▶ **Records supplied**
*****

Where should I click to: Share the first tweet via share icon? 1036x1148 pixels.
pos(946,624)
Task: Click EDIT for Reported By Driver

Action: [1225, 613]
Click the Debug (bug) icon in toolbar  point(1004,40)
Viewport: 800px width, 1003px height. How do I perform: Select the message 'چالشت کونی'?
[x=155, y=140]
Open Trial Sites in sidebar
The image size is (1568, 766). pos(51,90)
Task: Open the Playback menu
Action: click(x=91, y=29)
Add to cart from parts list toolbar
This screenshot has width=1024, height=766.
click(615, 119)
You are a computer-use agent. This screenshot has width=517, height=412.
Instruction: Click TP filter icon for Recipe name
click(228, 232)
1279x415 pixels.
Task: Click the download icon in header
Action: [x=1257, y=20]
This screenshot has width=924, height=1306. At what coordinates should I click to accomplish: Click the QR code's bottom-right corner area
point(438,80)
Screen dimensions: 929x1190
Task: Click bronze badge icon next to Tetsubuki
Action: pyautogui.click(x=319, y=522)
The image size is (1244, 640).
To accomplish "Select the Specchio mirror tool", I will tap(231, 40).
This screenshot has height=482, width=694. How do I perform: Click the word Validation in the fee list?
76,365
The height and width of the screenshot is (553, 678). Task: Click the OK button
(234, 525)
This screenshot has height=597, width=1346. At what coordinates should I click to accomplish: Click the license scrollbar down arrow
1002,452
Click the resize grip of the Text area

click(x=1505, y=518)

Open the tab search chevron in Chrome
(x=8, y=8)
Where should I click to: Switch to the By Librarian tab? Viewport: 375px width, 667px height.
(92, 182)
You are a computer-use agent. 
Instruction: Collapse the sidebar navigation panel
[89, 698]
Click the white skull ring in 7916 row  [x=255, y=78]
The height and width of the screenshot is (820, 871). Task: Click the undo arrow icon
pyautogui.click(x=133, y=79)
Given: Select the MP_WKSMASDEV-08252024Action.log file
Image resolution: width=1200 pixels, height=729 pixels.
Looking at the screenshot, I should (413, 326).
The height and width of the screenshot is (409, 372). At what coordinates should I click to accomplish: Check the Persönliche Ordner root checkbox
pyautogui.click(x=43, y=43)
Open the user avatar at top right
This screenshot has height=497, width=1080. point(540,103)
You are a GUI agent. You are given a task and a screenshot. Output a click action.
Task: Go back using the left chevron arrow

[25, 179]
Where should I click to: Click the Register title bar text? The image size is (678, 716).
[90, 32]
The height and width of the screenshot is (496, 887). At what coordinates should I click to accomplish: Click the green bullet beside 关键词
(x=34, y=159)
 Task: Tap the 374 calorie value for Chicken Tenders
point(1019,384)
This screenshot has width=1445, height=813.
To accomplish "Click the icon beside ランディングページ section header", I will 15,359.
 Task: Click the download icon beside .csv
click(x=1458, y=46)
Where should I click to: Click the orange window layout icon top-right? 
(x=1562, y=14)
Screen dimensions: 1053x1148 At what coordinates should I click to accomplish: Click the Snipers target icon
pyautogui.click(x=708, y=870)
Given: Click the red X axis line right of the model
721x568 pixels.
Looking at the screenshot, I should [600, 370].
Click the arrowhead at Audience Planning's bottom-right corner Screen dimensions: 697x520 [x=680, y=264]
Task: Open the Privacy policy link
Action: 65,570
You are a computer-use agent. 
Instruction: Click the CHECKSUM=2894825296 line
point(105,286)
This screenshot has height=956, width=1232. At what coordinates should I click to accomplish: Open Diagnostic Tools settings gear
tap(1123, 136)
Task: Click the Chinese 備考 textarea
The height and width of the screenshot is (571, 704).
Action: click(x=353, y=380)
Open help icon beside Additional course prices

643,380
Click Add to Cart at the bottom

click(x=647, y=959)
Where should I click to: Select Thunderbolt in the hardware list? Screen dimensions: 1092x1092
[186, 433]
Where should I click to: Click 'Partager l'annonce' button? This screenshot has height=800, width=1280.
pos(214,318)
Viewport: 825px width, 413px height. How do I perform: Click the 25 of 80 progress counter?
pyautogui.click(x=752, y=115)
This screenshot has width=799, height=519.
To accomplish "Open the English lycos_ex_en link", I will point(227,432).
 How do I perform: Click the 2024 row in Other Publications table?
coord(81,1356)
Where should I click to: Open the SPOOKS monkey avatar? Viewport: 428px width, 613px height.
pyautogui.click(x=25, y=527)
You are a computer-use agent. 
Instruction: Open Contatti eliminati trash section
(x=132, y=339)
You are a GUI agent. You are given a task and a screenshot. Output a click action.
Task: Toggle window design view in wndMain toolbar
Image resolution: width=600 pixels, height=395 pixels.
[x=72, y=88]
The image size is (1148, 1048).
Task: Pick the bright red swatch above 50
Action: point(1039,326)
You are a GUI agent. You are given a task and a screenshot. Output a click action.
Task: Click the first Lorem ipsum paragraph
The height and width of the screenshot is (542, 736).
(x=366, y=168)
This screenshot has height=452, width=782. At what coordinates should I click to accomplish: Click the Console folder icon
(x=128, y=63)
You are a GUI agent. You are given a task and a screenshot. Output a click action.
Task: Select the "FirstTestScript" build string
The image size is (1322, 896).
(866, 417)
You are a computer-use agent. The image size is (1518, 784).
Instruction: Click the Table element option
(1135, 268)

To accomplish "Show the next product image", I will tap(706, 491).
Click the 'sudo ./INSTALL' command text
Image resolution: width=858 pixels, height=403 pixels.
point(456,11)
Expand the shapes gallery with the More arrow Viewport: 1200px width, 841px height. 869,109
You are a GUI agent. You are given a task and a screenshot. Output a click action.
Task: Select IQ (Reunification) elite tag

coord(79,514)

*****

Print the material once more, keeping every word as it is.

Where should I click to: Share the first tweet via share icon? 1036x1148 pixels.
pos(946,624)
Task: Click EDIT for Reported By Driver

Action: [1225, 613]
Click the Debug (bug) icon in toolbar  point(1004,40)
Viewport: 800px width, 1003px height. How do I perform: Select the message 'چالشت کونی'?
[x=155, y=140]
Open Trial Sites in sidebar
The image size is (1568, 766). pos(51,90)
Task: Open the Playback menu
Action: click(x=91, y=29)
Add to cart from parts list toolbar
This screenshot has width=1024, height=766.
click(615, 119)
You are a computer-use agent. This screenshot has width=517, height=412.
Instruction: Click TP filter icon for Recipe name
click(228, 232)
1279x415 pixels.
Task: Click the download icon in header
Action: [x=1257, y=20]
This screenshot has width=924, height=1306. At what coordinates should I click to accomplish: Click the QR code's bottom-right corner area
point(438,80)
Screen dimensions: 929x1190
Task: Click bronze badge icon next to Tetsubuki
Action: pyautogui.click(x=319, y=522)
The image size is (1244, 640).
To accomplish "Select the Specchio mirror tool", I will tap(231, 40).
This screenshot has height=482, width=694. How do I perform: Click the word Validation in the fee list?
76,365
The height and width of the screenshot is (553, 678). Task: Click the OK button
(234, 525)
This screenshot has height=597, width=1346. At what coordinates should I click to accomplish: Click the license scrollbar down arrow
1002,452
Click the resize grip of the Text area

click(x=1505, y=518)

Open the tab search chevron in Chrome
(x=8, y=8)
Where should I click to: Switch to the By Librarian tab? Viewport: 375px width, 667px height.
(92, 182)
You are a computer-use agent. 
Instruction: Collapse the sidebar navigation panel
[89, 698]
Click the white skull ring in 7916 row  [x=255, y=78]
The height and width of the screenshot is (820, 871). Task: Click the undo arrow icon
pyautogui.click(x=133, y=79)
Given: Select the MP_WKSMASDEV-08252024Action.log file
Image resolution: width=1200 pixels, height=729 pixels.
Looking at the screenshot, I should (413, 326).
The height and width of the screenshot is (409, 372). At what coordinates should I click to accomplish: Check the Persönliche Ordner root checkbox
pyautogui.click(x=43, y=43)
Open the user avatar at top right
This screenshot has height=497, width=1080. point(540,103)
You are a GUI agent. You are given a task and a screenshot. Output a click action.
Task: Go back using the left chevron arrow

[25, 179]
Where should I click to: Click the Register title bar text? The image size is (678, 716).
[90, 32]
The height and width of the screenshot is (496, 887). At what coordinates should I click to accomplish: Click the green bullet beside 关键词
(x=34, y=159)
 Task: Tap the 374 calorie value for Chicken Tenders
point(1019,384)
This screenshot has width=1445, height=813.
To accomplish "Click the icon beside ランディングページ section header", I will 15,359.
 Task: Click the download icon beside .csv
click(x=1458, y=46)
Where should I click to: Click the orange window layout icon top-right? 
(x=1562, y=14)
Screen dimensions: 1053x1148 At what coordinates should I click to accomplish: Click the Snipers target icon
pyautogui.click(x=708, y=870)
Given: Click the red X axis line right of the model
721x568 pixels.
Looking at the screenshot, I should [600, 370].
Click the arrowhead at Audience Planning's bottom-right corner Screen dimensions: 697x520 [x=680, y=264]
Task: Open the Privacy policy link
Action: 65,570
You are a computer-use agent. 
Instruction: Click the CHECKSUM=2894825296 line
point(105,286)
This screenshot has height=956, width=1232. At what coordinates should I click to accomplish: Open Diagnostic Tools settings gear
tap(1123, 136)
Task: Click the Chinese 備考 textarea
The height and width of the screenshot is (571, 704).
Action: click(x=353, y=380)
Open help icon beside Additional course prices

643,380
Click Add to Cart at the bottom

click(x=647, y=959)
Where should I click to: Select Thunderbolt in the hardware list? Screen dimensions: 1092x1092
[186, 433]
Where should I click to: Click 'Partager l'annonce' button? This screenshot has height=800, width=1280.
pos(214,318)
Viewport: 825px width, 413px height. How do I perform: Click the 25 of 80 progress counter?
pyautogui.click(x=752, y=115)
This screenshot has width=799, height=519.
To accomplish "Open the English lycos_ex_en link", I will point(227,432).
 How do I perform: Click the 2024 row in Other Publications table?
coord(81,1356)
Where should I click to: Open the SPOOKS monkey avatar? Viewport: 428px width, 613px height.
pyautogui.click(x=25, y=527)
You are a computer-use agent. 
Instruction: Open Contatti eliminati trash section
(x=132, y=339)
You are a GUI agent. You are given a task and a screenshot. Output a click action.
Task: Toggle window design view in wndMain toolbar
Image resolution: width=600 pixels, height=395 pixels.
[x=72, y=88]
The image size is (1148, 1048).
Task: Pick the bright red swatch above 50
Action: point(1039,326)
You are a GUI agent. You are given a task and a screenshot. Output a click action.
Task: Click the first Lorem ipsum paragraph
The height and width of the screenshot is (542, 736).
(x=366, y=168)
This screenshot has height=452, width=782. At what coordinates should I click to accomplish: Click the Console folder icon
(x=128, y=63)
You are a GUI agent. You are given a task and a screenshot. Output a click action.
Task: Select the "FirstTestScript" build string
The image size is (1322, 896).
(866, 417)
You are a computer-use agent. The image size is (1518, 784).
Instruction: Click the Table element option
(1135, 268)

To accomplish "Show the next product image", I will tap(706, 491).
Click the 'sudo ./INSTALL' command text
Image resolution: width=858 pixels, height=403 pixels.
point(456,11)
Expand the shapes gallery with the More arrow Viewport: 1200px width, 841px height. 869,109
You are a GUI agent. You are given a task and a screenshot. Output a click action.
Task: Select IQ (Reunification) elite tag

coord(79,514)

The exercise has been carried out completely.